Весьма трудно критиковать конвенционалистские методологические концепции, подобные теориям Дюгема или Поппера. Это происходит прежде всего потому, что мы не имеем очевидного способа критики как самой научной игры, так и метафизического принципа индукции. Для преодоления этой трудности я собираюсь предложить новую теорию оценки таких методологических концепций, которые — по крайней мере на первой стадии, до введения индуктивного принципа — являются конвенционалистскими. Я попытаюсь показать, что методологические концепции можно анализировать, не обращаясь непосредственно к какой-либо эпистемологической (или даже логической) теории и не используя при этом непосредственно никакого логико-эпистемологического способа критики. Основная идея моего подхода состоит в том, что всякая методологическая концепция функционирует в качестве историографической (или метаисторической) теории (или исследовательской программы) и может быть подвергнута критике посредством критического рассмотрения той рациональной исторической реконструкции, которую она предлагает.
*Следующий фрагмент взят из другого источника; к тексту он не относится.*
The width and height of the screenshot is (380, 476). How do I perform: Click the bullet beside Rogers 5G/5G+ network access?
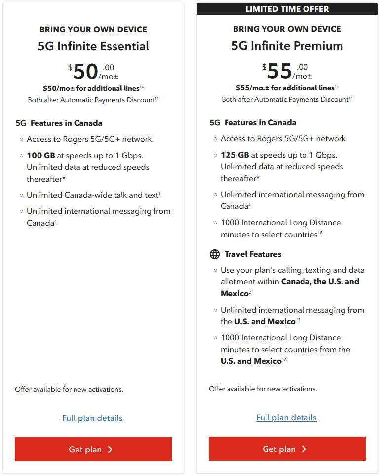point(21,139)

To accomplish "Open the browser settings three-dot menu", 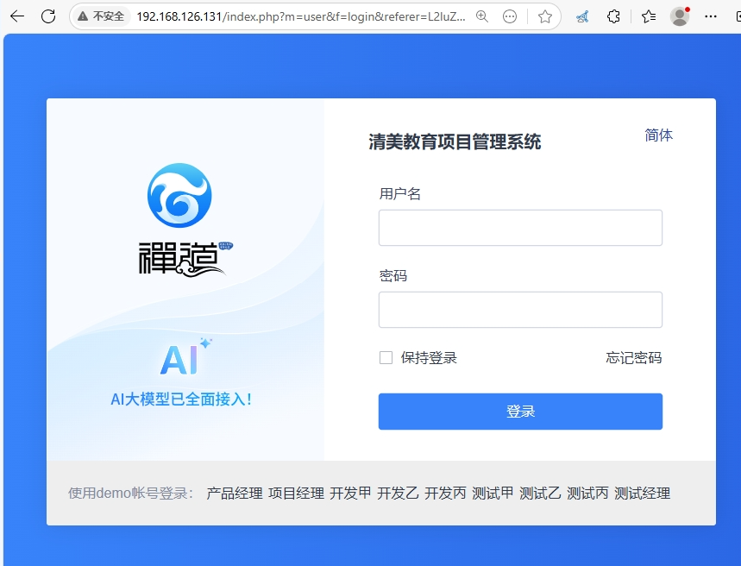I will coord(711,16).
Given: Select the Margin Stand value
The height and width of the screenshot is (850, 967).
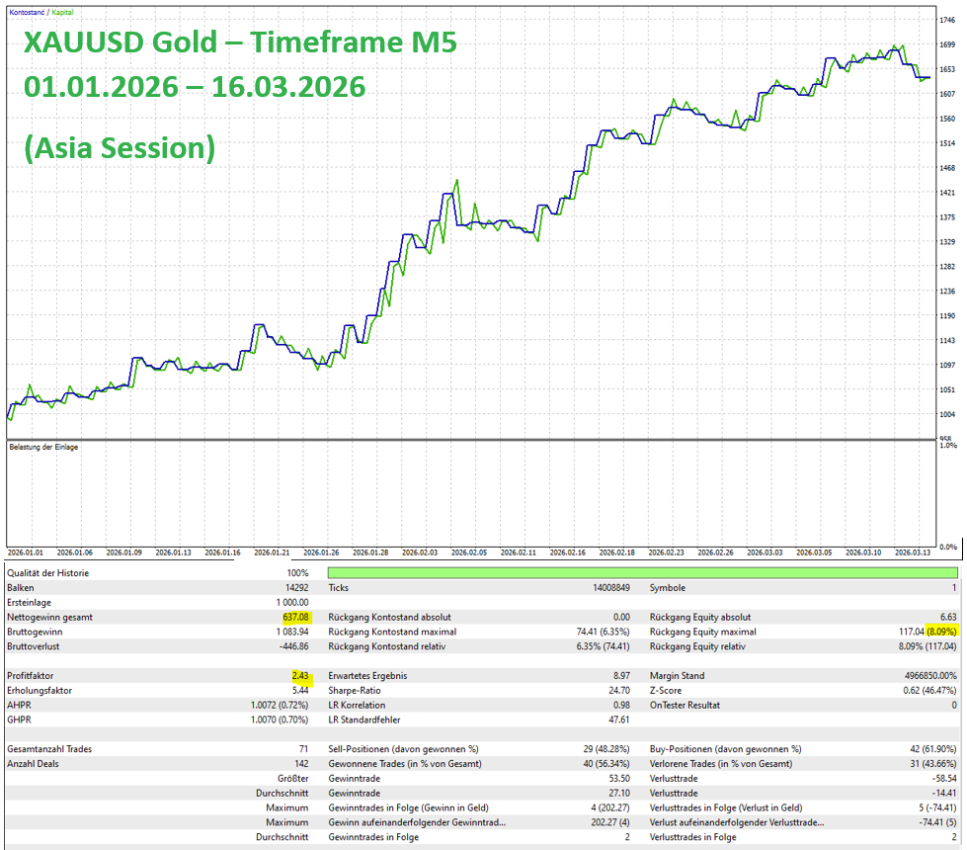Looking at the screenshot, I should [930, 676].
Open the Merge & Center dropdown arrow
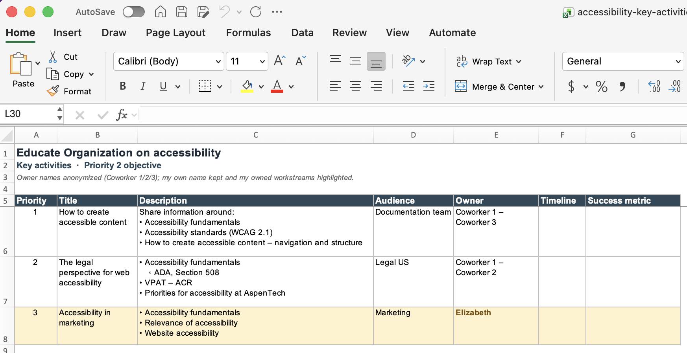Viewport: 687px width, 353px height. pyautogui.click(x=541, y=87)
Я попытаюсь диалектически развить этот историографический метод критики. Начну с частного случая:сначала я «опровергну» фальсификационизм, «применив» фальсификационизм (на нормативном историографическом метауровне) к нему самому. Затем я применю фальсификационизм также к индуктивизму и конвенционализму и покажу, что все эти методологические концепции в конечном итоге «фальсифицируемы» с помощью этой пирроновой военной машины. И наконец, я «применю» — на этот раз уже не фальсификационизм, а методологию научно-исследовательских программ (опять-таки на нормативно-историографическом уровне) к индуктивизму, конвенционализму, фальсификациониз-му и к самой методологии научно-исследовательских программ и покажу, что на основании этого метакрите-рия все названные методологические концепции можно конструктивно критиковать и сравнивать друг с другом. Таким образом, предлагаемый мною нормативно-историографический вариант методологии научно-исследовательских программ дает нам общую теорию сравнения

конкурирующих логик научного исследования, где (в смысле, который нам еще предстоит установить) история может рассматриваться как «пробный камень» ее рациональных реконструкций.

А. Фальсификационизм как метакритерий: история «фальсифицирует» фальсификационизм (и любую другую методологическую концепцию)

В своем чисто «методологическом» смысле оценки в науке представляют собой, как уже было сказано, определенные соглашения и всегда могут быть выражены в конечном итоге в виде определения науки (См. [48, § 4 и II]. Попперовским определением науки является, конечно, его знаменитый «критерий демаркации».). Как же критиковать такое определение? Если определение интерпретировать номиналистически (Превосходное рассмотрение различия в теории определений между номинализмом и реализмом (или «эссенциализмом», как предпочитает называть его Поппер) дано в [50, т. II, гл. И], [58, с. 20].), оно является лишь сокращением, терминологическим соглашением, тавтологией. А как можно критиковать тавтологию? Поппер утверждал, что его определение науки «плодотворно» потому, что «с его помощью можно очень многое прояснить и объяснить». Он цитировал в этой связи Менгера: «Определения являются догмами; только выведенные из них заключения способны дать нам какое-либо новое понимание» (См. [48, § 11].). Однако каким образом определение может иметь объяснительную силу или давать новое понимание? Ответ Поппера таков: «Только из следствий моего определения эмпирической науки и методологических решений, зависящих от этого определения, ученый способен увидеть, в какой степени это определение соответствует его интуитивным представлениям о цели его собственных стремлений» (Там же.).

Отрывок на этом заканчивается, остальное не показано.